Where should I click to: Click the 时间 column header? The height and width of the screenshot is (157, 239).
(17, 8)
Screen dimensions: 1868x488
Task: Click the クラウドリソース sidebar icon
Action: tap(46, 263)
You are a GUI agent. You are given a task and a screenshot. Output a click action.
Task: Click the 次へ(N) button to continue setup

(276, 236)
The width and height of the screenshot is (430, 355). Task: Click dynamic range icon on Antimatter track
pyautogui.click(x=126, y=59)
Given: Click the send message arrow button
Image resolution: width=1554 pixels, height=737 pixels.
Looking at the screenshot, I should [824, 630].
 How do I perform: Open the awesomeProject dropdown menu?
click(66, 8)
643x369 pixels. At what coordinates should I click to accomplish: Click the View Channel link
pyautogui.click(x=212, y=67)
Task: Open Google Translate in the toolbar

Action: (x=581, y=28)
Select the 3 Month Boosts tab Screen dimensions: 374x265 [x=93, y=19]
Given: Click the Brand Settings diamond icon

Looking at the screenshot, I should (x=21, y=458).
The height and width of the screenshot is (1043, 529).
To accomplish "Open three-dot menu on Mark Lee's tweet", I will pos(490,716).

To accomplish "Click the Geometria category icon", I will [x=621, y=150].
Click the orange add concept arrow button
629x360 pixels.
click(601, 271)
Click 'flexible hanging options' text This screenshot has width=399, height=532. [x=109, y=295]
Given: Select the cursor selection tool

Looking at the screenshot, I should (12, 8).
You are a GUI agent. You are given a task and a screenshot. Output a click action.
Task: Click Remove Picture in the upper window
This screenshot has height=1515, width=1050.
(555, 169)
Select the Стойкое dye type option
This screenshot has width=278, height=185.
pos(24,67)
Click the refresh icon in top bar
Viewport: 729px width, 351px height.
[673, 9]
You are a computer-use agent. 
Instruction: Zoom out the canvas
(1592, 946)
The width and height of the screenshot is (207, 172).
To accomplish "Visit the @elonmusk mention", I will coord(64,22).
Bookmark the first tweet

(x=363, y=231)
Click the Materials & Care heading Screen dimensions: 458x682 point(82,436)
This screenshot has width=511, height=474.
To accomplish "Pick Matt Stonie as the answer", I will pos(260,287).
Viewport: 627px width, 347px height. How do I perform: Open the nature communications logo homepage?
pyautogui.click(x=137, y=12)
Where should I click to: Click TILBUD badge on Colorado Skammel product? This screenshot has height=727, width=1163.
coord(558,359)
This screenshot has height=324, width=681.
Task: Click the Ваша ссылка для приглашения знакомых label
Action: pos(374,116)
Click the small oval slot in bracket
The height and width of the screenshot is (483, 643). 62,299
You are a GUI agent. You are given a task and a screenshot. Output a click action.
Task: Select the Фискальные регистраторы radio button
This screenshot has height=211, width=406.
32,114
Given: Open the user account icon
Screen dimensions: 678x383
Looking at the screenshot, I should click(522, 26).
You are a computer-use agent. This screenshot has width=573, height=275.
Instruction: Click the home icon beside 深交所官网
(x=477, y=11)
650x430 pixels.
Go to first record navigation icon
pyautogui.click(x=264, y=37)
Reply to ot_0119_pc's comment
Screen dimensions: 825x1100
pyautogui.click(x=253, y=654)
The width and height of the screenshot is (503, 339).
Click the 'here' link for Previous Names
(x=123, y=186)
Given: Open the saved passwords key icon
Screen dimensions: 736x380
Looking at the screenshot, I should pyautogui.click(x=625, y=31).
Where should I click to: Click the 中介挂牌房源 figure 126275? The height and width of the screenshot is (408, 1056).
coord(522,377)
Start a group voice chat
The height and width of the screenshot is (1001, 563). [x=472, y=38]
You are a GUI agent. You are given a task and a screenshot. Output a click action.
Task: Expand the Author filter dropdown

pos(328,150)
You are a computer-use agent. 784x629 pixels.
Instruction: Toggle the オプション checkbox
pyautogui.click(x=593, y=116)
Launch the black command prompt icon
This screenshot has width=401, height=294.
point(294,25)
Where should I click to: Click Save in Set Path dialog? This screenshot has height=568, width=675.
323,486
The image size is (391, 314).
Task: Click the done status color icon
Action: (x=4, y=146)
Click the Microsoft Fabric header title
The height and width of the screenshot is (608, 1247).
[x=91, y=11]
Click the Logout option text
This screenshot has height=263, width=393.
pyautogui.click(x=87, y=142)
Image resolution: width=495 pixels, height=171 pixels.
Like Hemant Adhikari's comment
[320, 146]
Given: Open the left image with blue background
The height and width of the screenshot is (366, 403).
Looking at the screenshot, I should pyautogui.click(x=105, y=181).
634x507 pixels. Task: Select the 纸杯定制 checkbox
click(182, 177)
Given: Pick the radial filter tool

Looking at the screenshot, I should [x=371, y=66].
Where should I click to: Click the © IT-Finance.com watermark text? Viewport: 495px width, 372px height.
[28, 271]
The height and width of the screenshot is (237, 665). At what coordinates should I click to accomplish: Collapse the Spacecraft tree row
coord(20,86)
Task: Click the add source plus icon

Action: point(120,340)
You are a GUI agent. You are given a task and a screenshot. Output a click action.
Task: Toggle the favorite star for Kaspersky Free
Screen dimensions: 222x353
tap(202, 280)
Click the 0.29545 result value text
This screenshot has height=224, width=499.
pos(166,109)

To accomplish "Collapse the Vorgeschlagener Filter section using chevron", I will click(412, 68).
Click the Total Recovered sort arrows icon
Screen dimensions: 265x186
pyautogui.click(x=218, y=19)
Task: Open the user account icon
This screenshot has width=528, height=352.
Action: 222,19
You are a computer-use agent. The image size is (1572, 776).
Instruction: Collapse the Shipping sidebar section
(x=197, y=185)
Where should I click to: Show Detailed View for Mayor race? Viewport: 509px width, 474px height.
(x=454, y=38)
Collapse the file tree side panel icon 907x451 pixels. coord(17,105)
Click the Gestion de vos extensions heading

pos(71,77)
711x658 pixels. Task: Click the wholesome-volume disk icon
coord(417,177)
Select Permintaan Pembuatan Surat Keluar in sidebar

▶ **INSTRUCTIONS FOR THE TASK**:
Set the whole listing down, word for word.

▶ **SOLUTION TO THIS EXERCISE**:
Where should I click to: Click the 时间 column header? The height and width of the screenshot is (157, 239).
(17, 8)
Screen dimensions: 1868x488
Task: Click the クラウドリソース sidebar icon
Action: tap(46, 263)
You are a GUI agent. You are given a task and a screenshot. Output a click action.
Task: Click the 次へ(N) button to continue setup

(276, 236)
The width and height of the screenshot is (430, 355). Task: Click dynamic range icon on Antimatter track
pyautogui.click(x=126, y=59)
Given: Click the send message arrow button
Image resolution: width=1554 pixels, height=737 pixels.
Looking at the screenshot, I should [824, 630].
 How do I perform: Open the awesomeProject dropdown menu?
click(66, 8)
643x369 pixels. At what coordinates should I click to accomplish: Click the View Channel link
pyautogui.click(x=212, y=67)
Task: Open Google Translate in the toolbar

Action: (x=581, y=28)
Select the 3 Month Boosts tab Screen dimensions: 374x265 [x=93, y=19]
Given: Click the Brand Settings diamond icon

Looking at the screenshot, I should (x=21, y=458).
The height and width of the screenshot is (1043, 529).
To accomplish "Open three-dot menu on Mark Lee's tweet", I will pos(490,716).

To accomplish "Click the Geometria category icon", I will [x=621, y=150].
Click the orange add concept arrow button
629x360 pixels.
click(601, 271)
Click 'flexible hanging options' text This screenshot has width=399, height=532. [x=109, y=295]
Given: Select the cursor selection tool

Looking at the screenshot, I should (12, 8).
You are a GUI agent. You are given a task and a screenshot. Output a click action.
Task: Click Remove Picture in the upper window
This screenshot has height=1515, width=1050.
(555, 169)
Select the Стойкое dye type option
This screenshot has width=278, height=185.
pos(24,67)
Click the refresh icon in top bar
Viewport: 729px width, 351px height.
[673, 9]
You are a computer-use agent. 
Instruction: Zoom out the canvas
(1592, 946)
The width and height of the screenshot is (207, 172).
To accomplish "Visit the @elonmusk mention", I will coord(64,22).
Bookmark the first tweet

(x=363, y=231)
Click the Materials & Care heading Screen dimensions: 458x682 point(82,436)
This screenshot has width=511, height=474.
To accomplish "Pick Matt Stonie as the answer", I will pos(260,287).
Viewport: 627px width, 347px height. How do I perform: Open the nature communications logo homepage?
pyautogui.click(x=137, y=12)
Where should I click to: Click TILBUD badge on Colorado Skammel product? This screenshot has height=727, width=1163.
coord(558,359)
This screenshot has height=324, width=681.
Task: Click the Ваша ссылка для приглашения знакомых label
Action: pos(374,116)
Click the small oval slot in bracket
The height and width of the screenshot is (483, 643). 62,299
You are a GUI agent. You are given a task and a screenshot. Output a click action.
Task: Select the Фискальные регистраторы radio button
This screenshot has height=211, width=406.
32,114
Given: Open the user account icon
Screen dimensions: 678x383
Looking at the screenshot, I should click(522, 26).
You are a computer-use agent. This screenshot has width=573, height=275.
Instruction: Click the home icon beside 深交所官网
(x=477, y=11)
650x430 pixels.
Go to first record navigation icon
pyautogui.click(x=264, y=37)
Reply to ot_0119_pc's comment
Screen dimensions: 825x1100
pyautogui.click(x=253, y=654)
The width and height of the screenshot is (503, 339).
Click the 'here' link for Previous Names
(x=123, y=186)
Given: Open the saved passwords key icon
Screen dimensions: 736x380
Looking at the screenshot, I should pyautogui.click(x=625, y=31).
Where should I click to: Click the 中介挂牌房源 figure 126275? The height and width of the screenshot is (408, 1056).
coord(522,377)
Start a group voice chat
The height and width of the screenshot is (1001, 563). [x=472, y=38]
You are a GUI agent. You are given a task and a screenshot. Output a click action.
Task: Expand the Author filter dropdown

pos(328,150)
You are a computer-use agent. 784x629 pixels.
Instruction: Toggle the オプション checkbox
pyautogui.click(x=593, y=116)
Launch the black command prompt icon
This screenshot has width=401, height=294.
point(294,25)
Where should I click to: Click Save in Set Path dialog? This screenshot has height=568, width=675.
323,486
The image size is (391, 314).
Task: Click the done status color icon
Action: (x=4, y=146)
Click the Microsoft Fabric header title
The height and width of the screenshot is (608, 1247).
[x=91, y=11]
Click the Logout option text
This screenshot has height=263, width=393.
pyautogui.click(x=87, y=142)
Image resolution: width=495 pixels, height=171 pixels.
Like Hemant Adhikari's comment
[320, 146]
Given: Open the left image with blue background
The height and width of the screenshot is (366, 403).
Looking at the screenshot, I should pyautogui.click(x=105, y=181).
634x507 pixels. Task: Select the 纸杯定制 checkbox
click(182, 177)
Given: Pick the radial filter tool

Looking at the screenshot, I should [x=371, y=66].
Where should I click to: Click the © IT-Finance.com watermark text? Viewport: 495px width, 372px height.
[28, 271]
The height and width of the screenshot is (237, 665). At what coordinates should I click to accomplish: Collapse the Spacecraft tree row
coord(20,86)
Task: Click the add source plus icon

Action: point(120,340)
You are a GUI agent. You are given a task and a screenshot. Output a click action.
Task: Toggle the favorite star for Kaspersky Free
Screen dimensions: 222x353
tap(202, 280)
Click the 0.29545 result value text
This screenshot has height=224, width=499.
pos(166,109)

To accomplish "Collapse the Vorgeschlagener Filter section using chevron", I will click(412, 68).
Click the Total Recovered sort arrows icon
Screen dimensions: 265x186
pyautogui.click(x=218, y=19)
Task: Open the user account icon
This screenshot has width=528, height=352.
Action: 222,19
You are a computer-use agent. The image size is (1572, 776).
Instruction: Collapse the Shipping sidebar section
(x=197, y=185)
Where should I click to: Show Detailed View for Mayor race? Viewport: 509px width, 474px height.
(x=454, y=38)
Collapse the file tree side panel icon 907x451 pixels. coord(17,105)
Click the Gestion de vos extensions heading

pos(71,77)
711x658 pixels. Task: Click the wholesome-volume disk icon
coord(417,177)
Select Permintaan Pembuatan Surat Keluar in sidebar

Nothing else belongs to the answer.